> [Task requirements]: Beginning with the line that contains "You are a computer-use", copy each subsequent line of the data below through the last one, including both ends but not the pictures.
*** Opening Source material ***
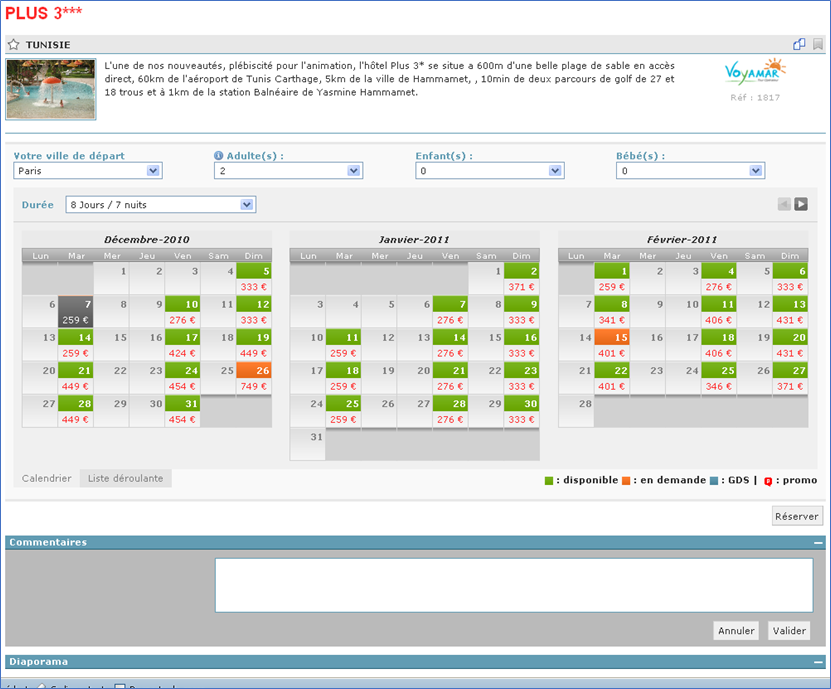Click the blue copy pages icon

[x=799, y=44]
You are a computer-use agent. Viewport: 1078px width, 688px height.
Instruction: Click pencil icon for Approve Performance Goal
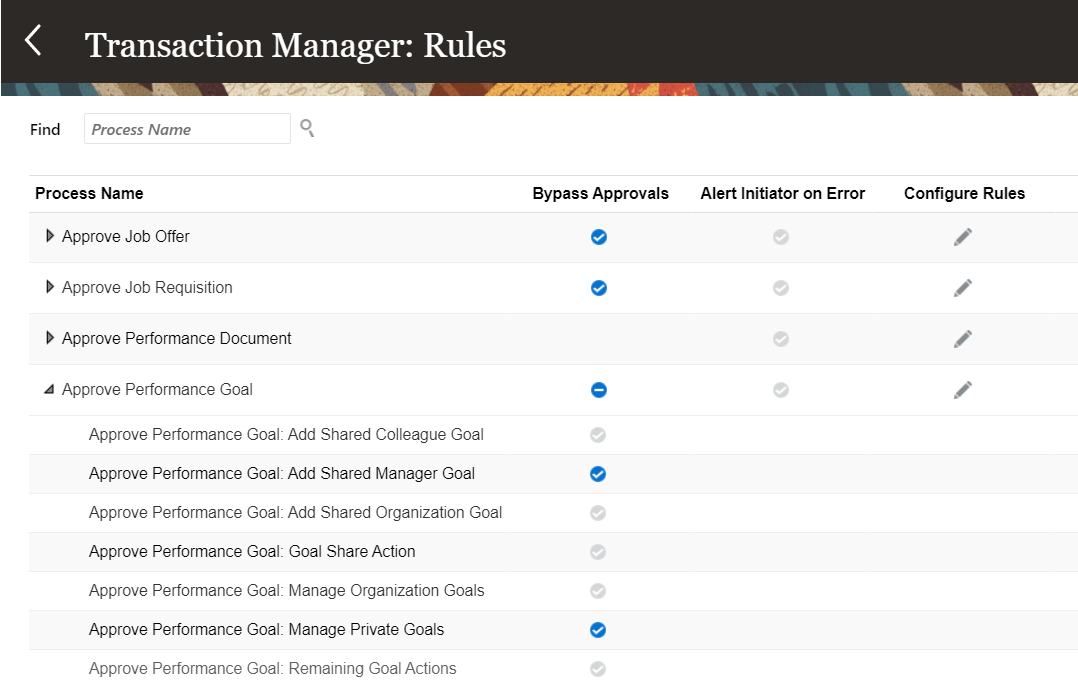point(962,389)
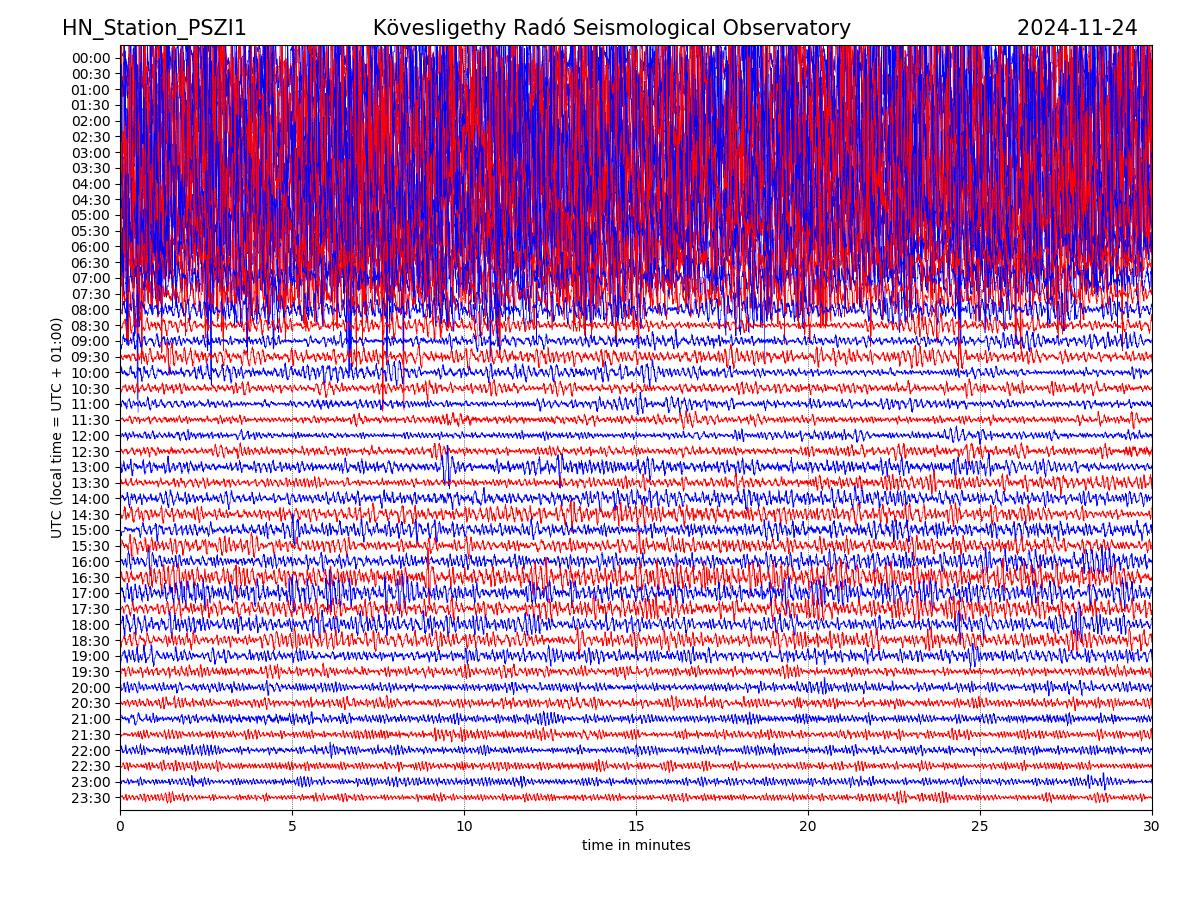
*** Closing Source material ***
> [Answer to the exercise]:
You are a computer-use agent. Viewport: 1078px width, 688px height.
Instruction: Click pencil icon for Approve Performance Goal
point(962,389)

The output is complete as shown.